Минут через десять дисциплина военных рухнула. В последующих сообщениях все происходящее было названо «полицейским бунтом» — древним, как мир, термином, который на самом деле означал, что силы правопорядка обезумели и со всей жестокостью обрушились на гражданское население.

В итоге те обитатели Центра, которые успели забаррикадироваться в башне, уцелели, и их быстро вывели из здания. Разбушевавшихся аквитанцев привели в чувство торбургские офицеры и восстановили порядок.

Погибли восемьдесят человек из тех, что пошли штурмом на Центр. Здание спасти не удалось. Учиненный мятежниками пожар оказался слишком силен.

Правда это было или нет, но согласно слухам, на штурм здания Центра утилитопианцев подбили агитаторы Сальтини.

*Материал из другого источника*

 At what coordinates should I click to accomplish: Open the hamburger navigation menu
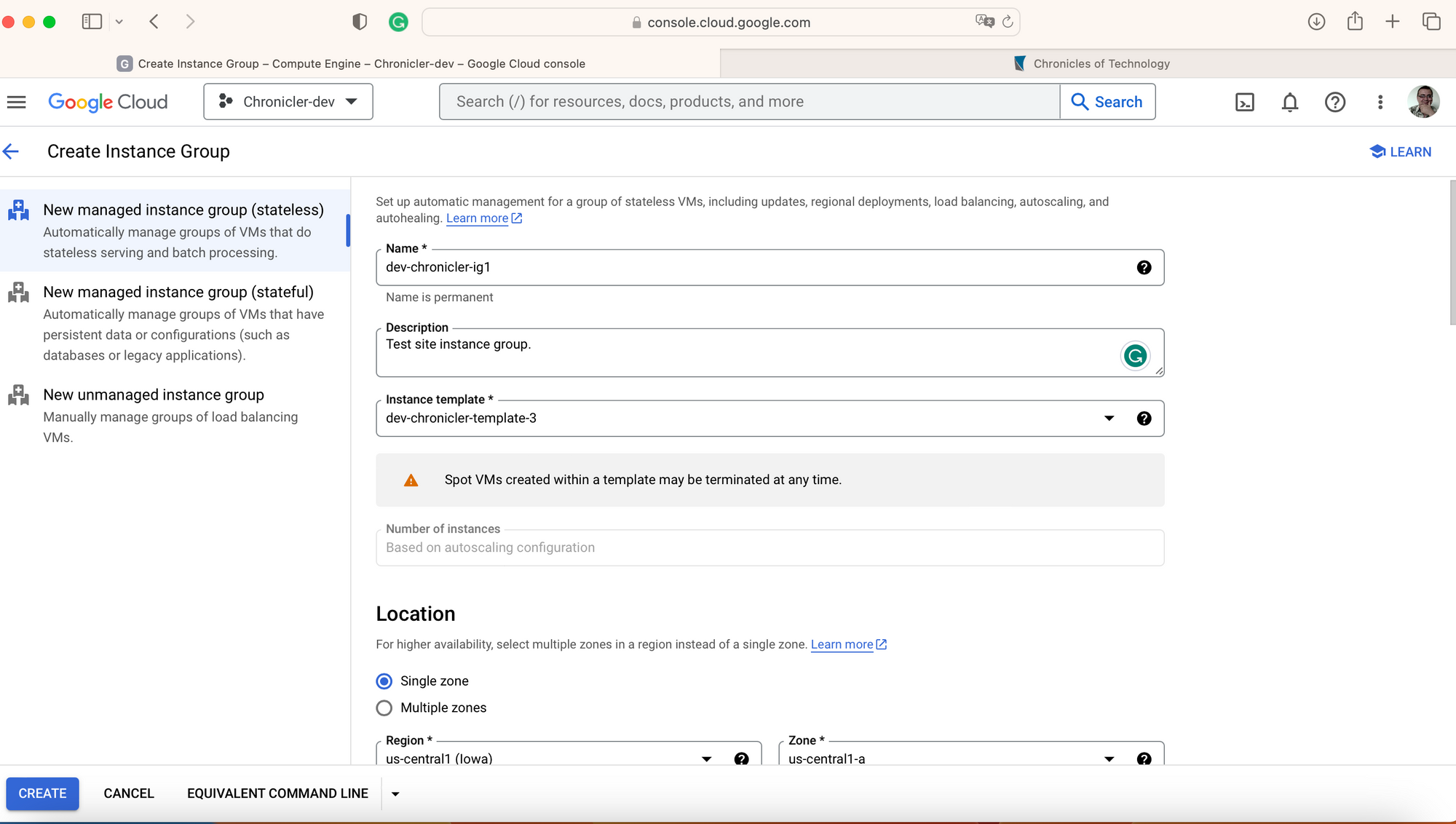(16, 102)
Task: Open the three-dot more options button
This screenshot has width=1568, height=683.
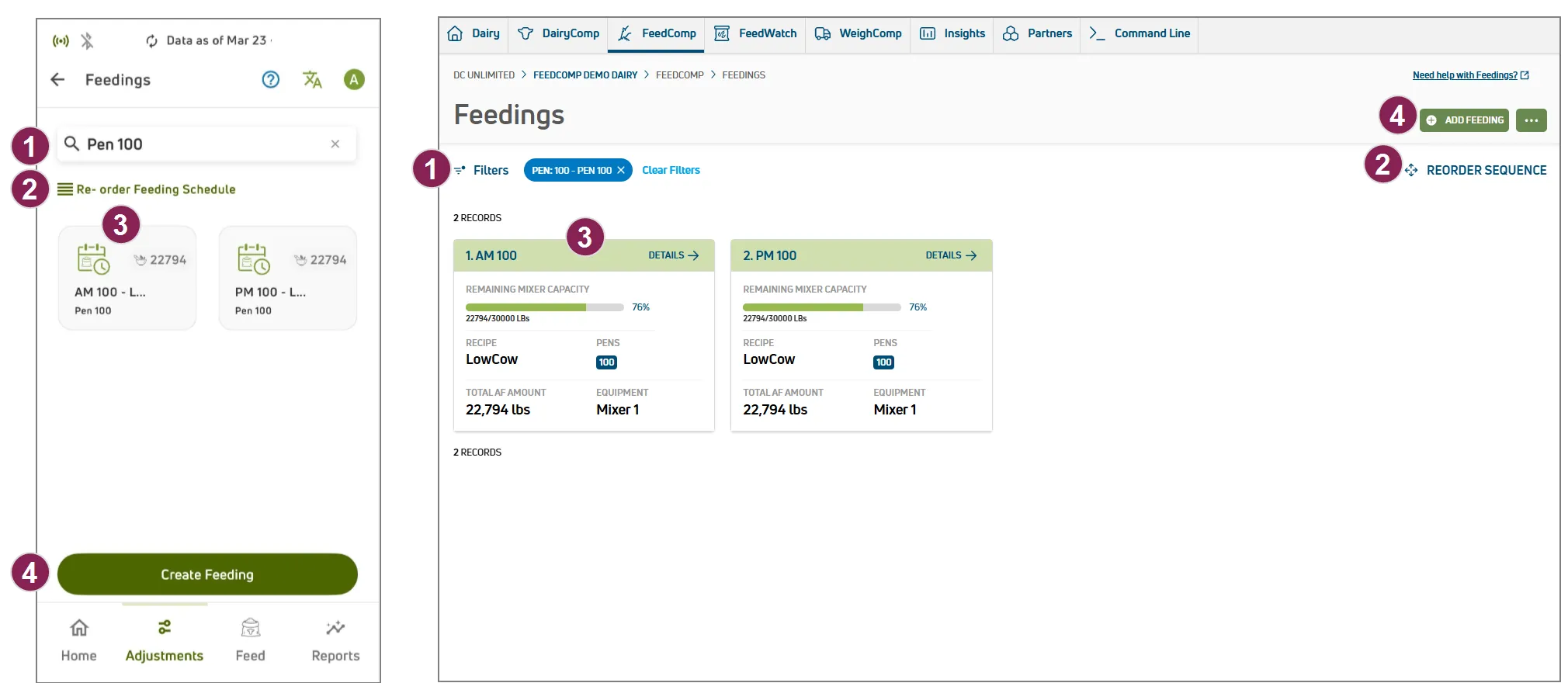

Еще через два часа, когда еще не истекла немыслимо долгая Тьма, не меньше половины городских полицейских-«псипов» начали открытое вооруженное сопротивление, и на их сторону перешли муниципальные полицейские, которые еще мало что соображали в происходящем после переворота. Вооруженные стычки вспыхивали по всему городу, и Сальтини издал несколько указов: распорядился насчет уничтожения диссидентских псипиксов, отправил верные ему подразделения «псипов» атаковать здание Посольства и выставил кордон в потенциально мятежном прибрежном районе. Видимо, он планировал взять в осаду этот район столицы.